I had just pulled the phone pad to me—I love to make lists—when there was a tap at the door.

“You forgot, didn’t you?”

It was Jake. I opened the door wider and racked my brains. “Forgot . . .”

“We’re climbing Dun I.”

I had forgotten, totally, and, in fact, I’d never really promised. “Oh, but Jake, the weather! The wind! And it’s going to rain any minute. Don’t you think we should put it off for another time?”

“Not doing anything but blowing. Up at the hotel they say the rain’ll hold off for another four, five hours, and the hill only takes an hour or so. And there won’t be another time for me, because we’re leaving later, remember? What do you say?”

“Well—”

“Good. You ready to go?”

I wasn’t, actually. I wanted some thinking time. I also wanted to wait for the phone to ring. Surely Alan got some time off, at least for meals!

But since he hadn’t called yet, he probably wouldn’t until lunch. In which case, the sooner I left the better, so as to be back early. I speculated briefly about any possible danger, remembered I had decided not to think negatively and anyway this would be a good chance to ask Jake some pointed questions, and smiled at him. If it was a little forced, I hoped he wouldn’t notice.
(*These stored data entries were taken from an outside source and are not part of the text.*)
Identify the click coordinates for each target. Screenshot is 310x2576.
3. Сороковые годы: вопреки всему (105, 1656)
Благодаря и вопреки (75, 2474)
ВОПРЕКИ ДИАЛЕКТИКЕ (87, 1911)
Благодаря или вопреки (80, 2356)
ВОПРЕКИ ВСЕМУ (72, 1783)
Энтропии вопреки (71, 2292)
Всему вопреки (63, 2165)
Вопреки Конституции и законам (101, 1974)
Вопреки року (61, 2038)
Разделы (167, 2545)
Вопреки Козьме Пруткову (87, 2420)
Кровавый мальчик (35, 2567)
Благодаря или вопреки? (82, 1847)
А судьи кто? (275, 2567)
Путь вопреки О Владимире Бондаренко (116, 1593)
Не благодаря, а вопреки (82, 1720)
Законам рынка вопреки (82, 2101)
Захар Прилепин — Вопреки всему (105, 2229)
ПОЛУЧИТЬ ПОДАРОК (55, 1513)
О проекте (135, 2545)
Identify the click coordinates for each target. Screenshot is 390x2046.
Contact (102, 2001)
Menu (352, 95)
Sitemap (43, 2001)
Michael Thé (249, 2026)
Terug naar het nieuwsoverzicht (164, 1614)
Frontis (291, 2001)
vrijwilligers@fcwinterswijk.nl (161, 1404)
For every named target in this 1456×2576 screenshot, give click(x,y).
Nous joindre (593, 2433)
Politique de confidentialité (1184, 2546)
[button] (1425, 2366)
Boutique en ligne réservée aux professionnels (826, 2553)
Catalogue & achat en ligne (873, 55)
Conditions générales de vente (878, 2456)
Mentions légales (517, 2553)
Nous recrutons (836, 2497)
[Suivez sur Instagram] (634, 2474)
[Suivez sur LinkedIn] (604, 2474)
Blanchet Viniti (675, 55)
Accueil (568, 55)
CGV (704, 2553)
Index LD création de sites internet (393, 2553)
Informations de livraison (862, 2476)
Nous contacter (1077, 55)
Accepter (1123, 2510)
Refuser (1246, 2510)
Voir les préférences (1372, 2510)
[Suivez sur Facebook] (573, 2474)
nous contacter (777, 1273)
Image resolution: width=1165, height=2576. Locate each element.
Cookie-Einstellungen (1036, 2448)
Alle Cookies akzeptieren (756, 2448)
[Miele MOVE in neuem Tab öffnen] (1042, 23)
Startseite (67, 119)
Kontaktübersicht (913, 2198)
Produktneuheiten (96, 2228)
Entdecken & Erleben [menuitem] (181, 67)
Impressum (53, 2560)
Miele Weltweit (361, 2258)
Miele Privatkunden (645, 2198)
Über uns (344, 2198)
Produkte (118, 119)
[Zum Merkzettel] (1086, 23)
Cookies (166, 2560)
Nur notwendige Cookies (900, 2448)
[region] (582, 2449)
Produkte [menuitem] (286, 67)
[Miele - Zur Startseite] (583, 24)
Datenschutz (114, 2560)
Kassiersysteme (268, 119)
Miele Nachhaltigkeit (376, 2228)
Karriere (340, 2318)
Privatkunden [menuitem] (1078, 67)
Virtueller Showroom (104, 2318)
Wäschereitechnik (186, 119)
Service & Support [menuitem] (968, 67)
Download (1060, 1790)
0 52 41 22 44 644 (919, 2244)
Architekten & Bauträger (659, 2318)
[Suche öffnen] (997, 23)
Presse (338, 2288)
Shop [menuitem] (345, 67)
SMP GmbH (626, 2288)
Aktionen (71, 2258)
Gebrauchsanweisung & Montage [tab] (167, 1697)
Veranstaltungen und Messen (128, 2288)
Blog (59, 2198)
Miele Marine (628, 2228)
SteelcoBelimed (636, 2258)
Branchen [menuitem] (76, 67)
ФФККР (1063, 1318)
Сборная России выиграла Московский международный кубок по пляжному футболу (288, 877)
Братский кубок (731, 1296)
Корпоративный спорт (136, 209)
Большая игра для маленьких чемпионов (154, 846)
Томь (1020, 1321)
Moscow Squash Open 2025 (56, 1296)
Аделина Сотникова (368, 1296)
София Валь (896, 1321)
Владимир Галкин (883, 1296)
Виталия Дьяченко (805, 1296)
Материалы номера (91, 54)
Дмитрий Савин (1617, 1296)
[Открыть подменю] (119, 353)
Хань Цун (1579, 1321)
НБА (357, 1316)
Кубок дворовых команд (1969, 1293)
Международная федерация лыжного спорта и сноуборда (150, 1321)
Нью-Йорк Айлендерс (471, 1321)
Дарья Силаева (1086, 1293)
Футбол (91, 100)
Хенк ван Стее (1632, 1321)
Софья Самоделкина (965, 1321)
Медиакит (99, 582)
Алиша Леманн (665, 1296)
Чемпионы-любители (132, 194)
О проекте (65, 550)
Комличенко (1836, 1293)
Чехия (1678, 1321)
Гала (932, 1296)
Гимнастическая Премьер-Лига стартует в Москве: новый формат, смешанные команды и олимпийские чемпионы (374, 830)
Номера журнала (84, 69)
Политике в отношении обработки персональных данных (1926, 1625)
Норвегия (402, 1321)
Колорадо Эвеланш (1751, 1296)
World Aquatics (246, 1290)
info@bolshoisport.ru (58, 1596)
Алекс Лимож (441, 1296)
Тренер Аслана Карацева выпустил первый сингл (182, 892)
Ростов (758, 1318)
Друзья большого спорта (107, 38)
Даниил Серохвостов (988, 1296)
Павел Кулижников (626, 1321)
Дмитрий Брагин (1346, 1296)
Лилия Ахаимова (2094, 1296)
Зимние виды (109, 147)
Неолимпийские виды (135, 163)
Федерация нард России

“As ready as I’ll ever be, I suppose. I’ll get my waterproof jacket, just in case.”

Equipped with walking sticks someone had left in my umbrella stand, we set off.

“There’s a shortcut if you go this way.” Jake pointed. “I wandered around the Abbey grounds yesterday while everybody else was killing themselves on that hill, and found it.”

I didn’t tell him I knew the shortcut, too. I was actually rather fond of Jake. We turned left out of Dove Cottage, walked past the Bishop’s House, and took the footpath to the Abbey.

“See?” said Jake as proudly as if he’d discovered a new country.

“Well done. That probably saved us half a mile or so. But, Jake,” I went on as we walked past the Abbey up toward the road, “why are we doing this at all? The wind is getting stronger all the time, the rain is coming, it’s as cold as November. Why are you so hell-bent on climbing a hill that’s probably a great deal like other hills?”

“I’m not. The hill’s an excuse.”

“Good grief, for what?” My fears and suspicions rose again, in spite of myself, and I planted both feet on the path and refused to move.